The interaction of this 2 processors (brains), often opposed and conflictive, would be the base of human behavior, that in a lot of cases is very hard to understand.
The unique features of each of these processors would be dependant on the genetic information each of us has, and the anatomic, functional and behavioral expressions, that is also unique to each of us.
This appears to be true even in the case of siblings that have been raised in the same family environment, by the same parents.
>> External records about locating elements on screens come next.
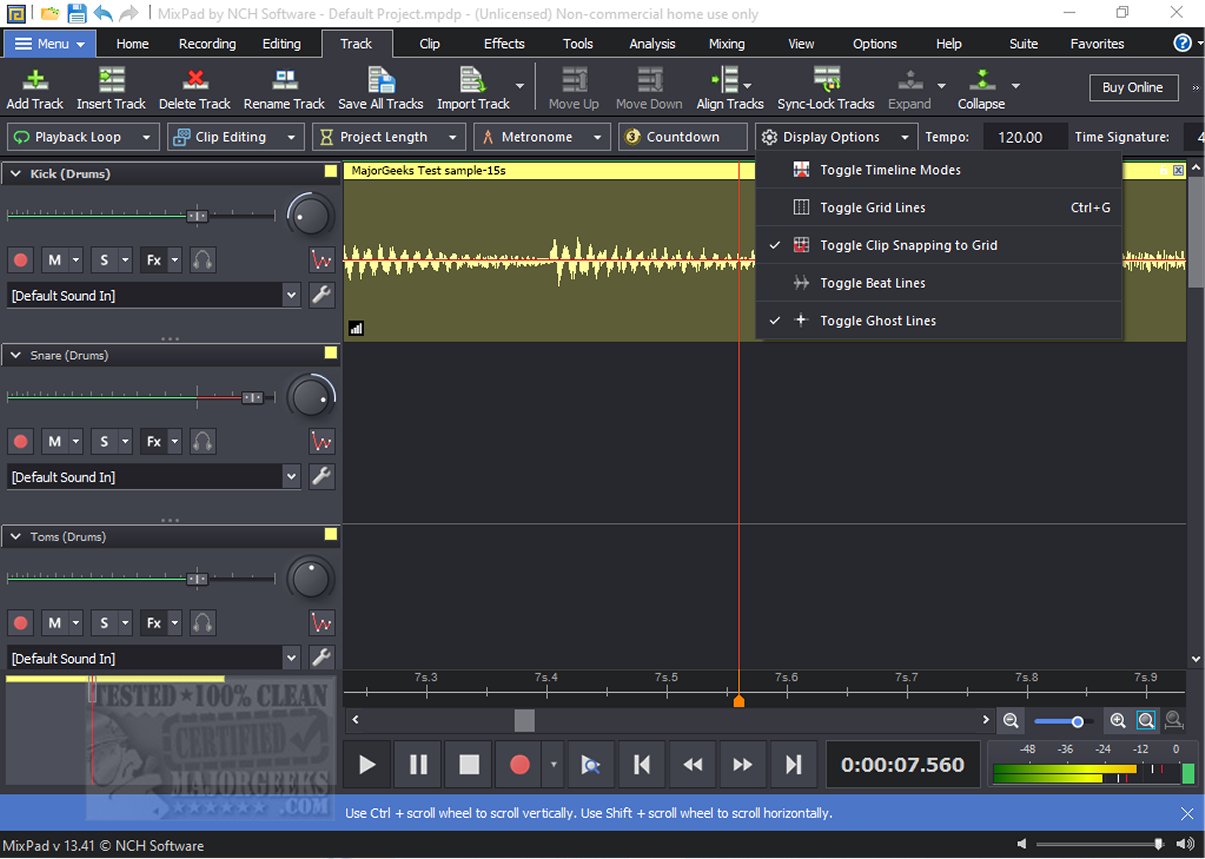Switch to the Effects tab
The height and width of the screenshot is (859, 1205).
[x=504, y=44]
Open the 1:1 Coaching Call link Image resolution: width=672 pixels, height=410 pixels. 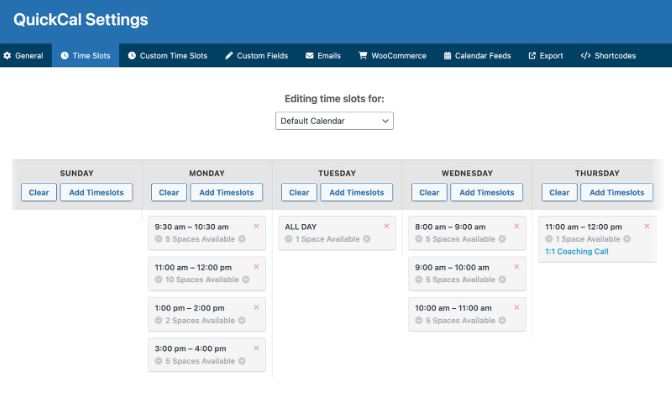pyautogui.click(x=576, y=251)
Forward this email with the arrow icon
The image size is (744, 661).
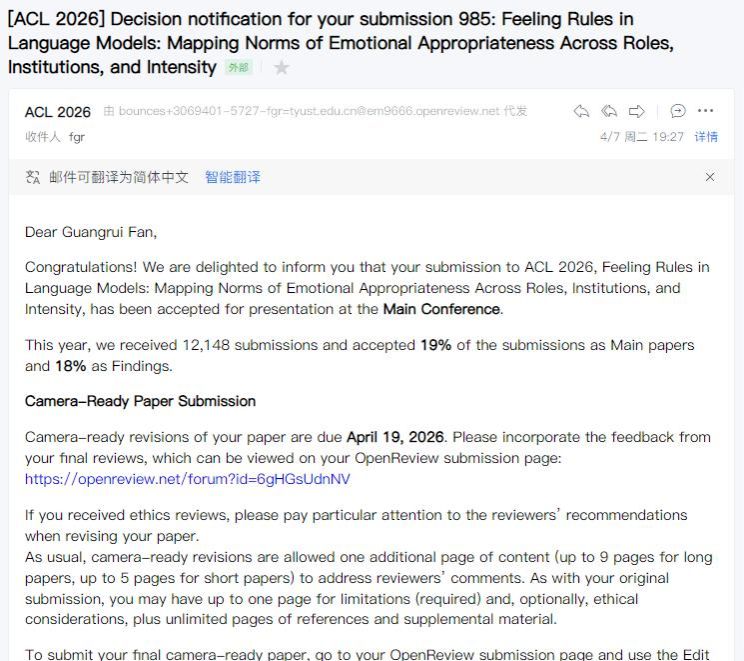pos(637,112)
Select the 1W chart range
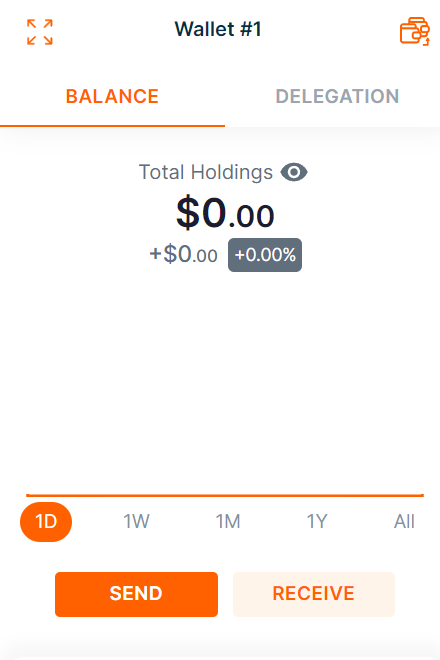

Thus, the environmental influence in the conformation of the personality of each person would be only partial, because that influence would be being exerted in each case (each person) over a unique and unrepeatable terrain.

We can say, at this point, that the precedent scheme can be useful as a base or vertebral column to advance elaborating our theory about the “real” determinants of human behavior.
Due to the fact that present technology is not capable to help us understand the intimate aspects of the brain function, we will have to wait for its progress, so that, in time, it can be possible to add more scientific foundations to this theoretical elaborations, that are based mainly in reflexive analysis and on the limited scientific data available today.
During the following years, all this rationally intended analysis will be either confirmed or proved wrong by the forthcoming scientific and technologic advance, that will keep growing in a faster pace each day.
Starting in the next chapter, besides applying this model to concrete situations of human life that may appear irrational and very difficult to understand, I will begin to add more elements to interpretate them, with the help of the related work of philosophers and scientists, old and contemporary, whose ideas I have been devoted to review during the last year, and will continue to do in the future.